EXTRACT PROVIDED:
Dept. pf Sport Sciences, Malmö Universit
Rae Pica
Physical Education for Young Children: Movement ABCs for the Little Ones
129 pages, pb., ill.
Champaign, IL: Human Kinetics 2008
ISBN 978-0-7360-7149-9
Rae Pica has written a book about early childhood and early elementary PE programs for children at the ages of 4–8 years. The need for such a book stems from the fact that young children are not yet developmentally ready to participate in organized sports, traditional gymnastics or dance. In a study, 49 percent of 1.100 5–8-year-olds were found to “lack the ability to perform even the most fundamental skills required in their sports” (p. 4).
We have to lay the foundation before we can construct the ground floor. We have to complete the ground floor before we can erect the rest of the building. (Pica, 2008, p. viii).

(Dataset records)
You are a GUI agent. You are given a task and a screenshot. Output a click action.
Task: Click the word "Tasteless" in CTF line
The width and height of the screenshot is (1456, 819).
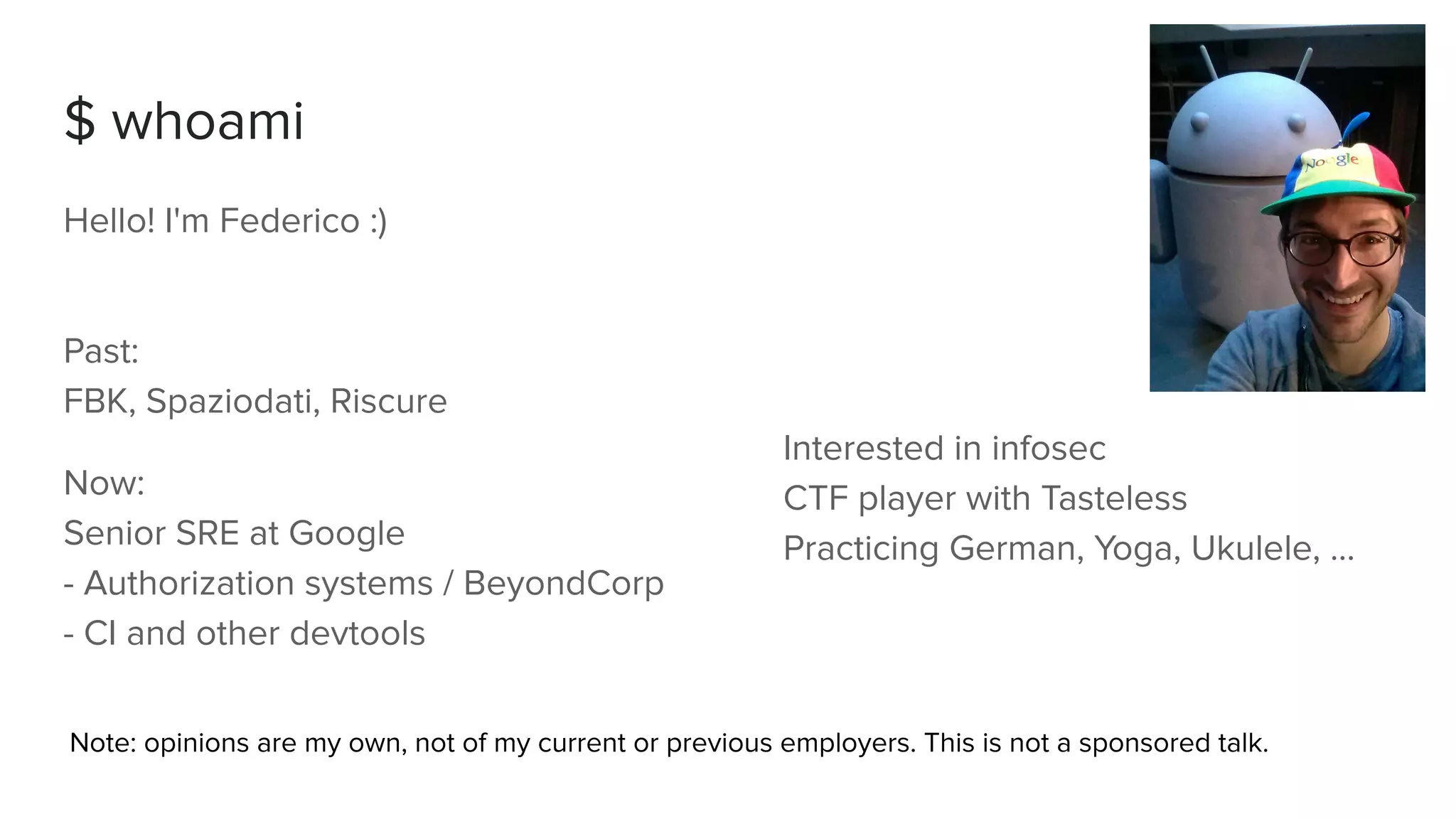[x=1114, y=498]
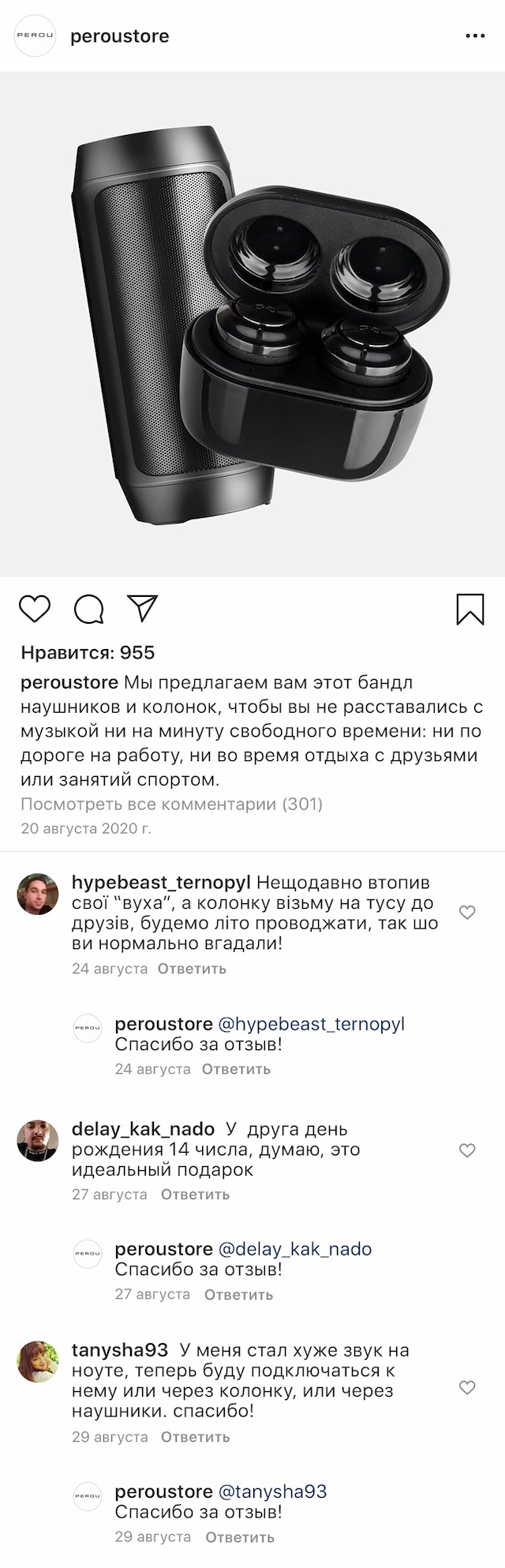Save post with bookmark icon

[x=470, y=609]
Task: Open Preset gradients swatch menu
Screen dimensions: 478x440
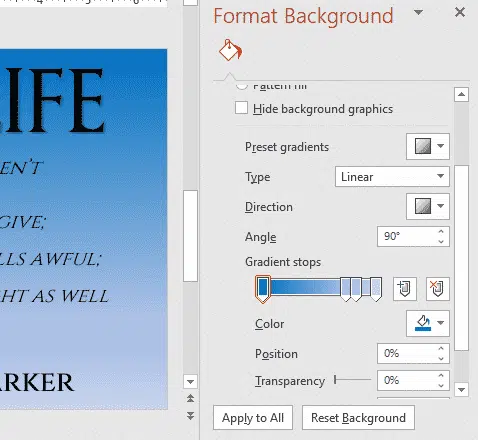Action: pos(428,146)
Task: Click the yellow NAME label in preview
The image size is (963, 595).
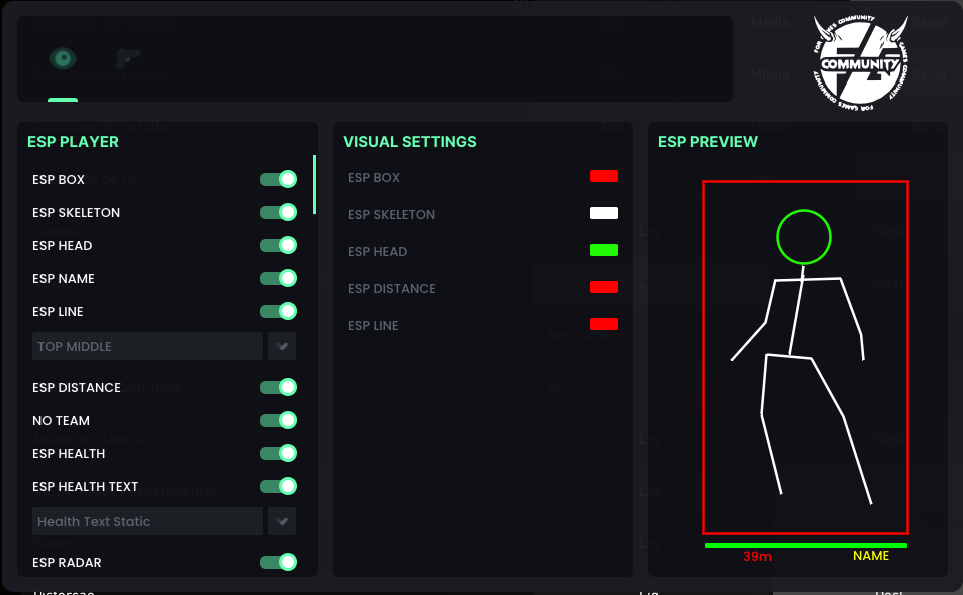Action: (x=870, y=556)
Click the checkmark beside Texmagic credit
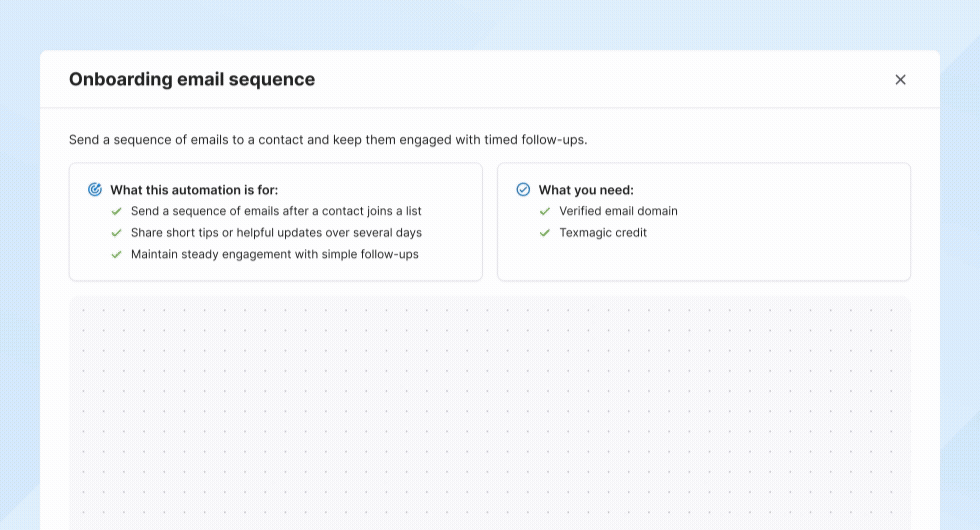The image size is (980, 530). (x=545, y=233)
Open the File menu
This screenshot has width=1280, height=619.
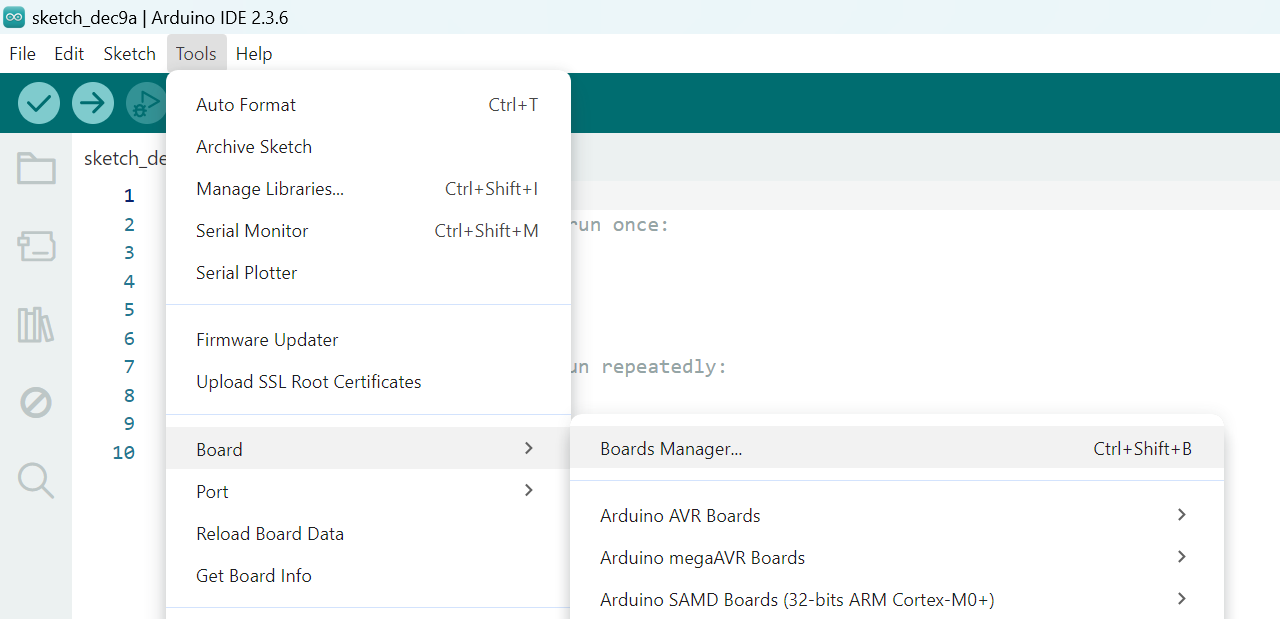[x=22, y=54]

ACTIONS TO TAKE:
- 1) In the book review, children of what ages are the PE programs in the book meant for?
- 2) Please reproduce the book review word for word, from "Champaign, IL: Human" up to and including "2008, p. viii).".

ANSWERS FOR THE TASKS:
- 1) Children aged 4–8 years.

- 2)
Champaign, IL: Human Kinetics 2008
ISBN 978-0-7360-7149-9
Rae Pica has written a book about early childhood and early elementary PE programs for children at the ages of 4–8 years. The need for such a book stems from the fact that young children are not yet developmentally ready to participate in organized sports, traditional gymnastics or dance. In a study, 49 percent of 1.100 5–8-year-olds were found to “lack the ability to perform even the most fundamental skills required in their sports” (p. 4).
We have to lay the foundation before we can construct the ground floor. We have to complete the ground floor before we can erect the rest of the building. (Pica, 2008, p. viii).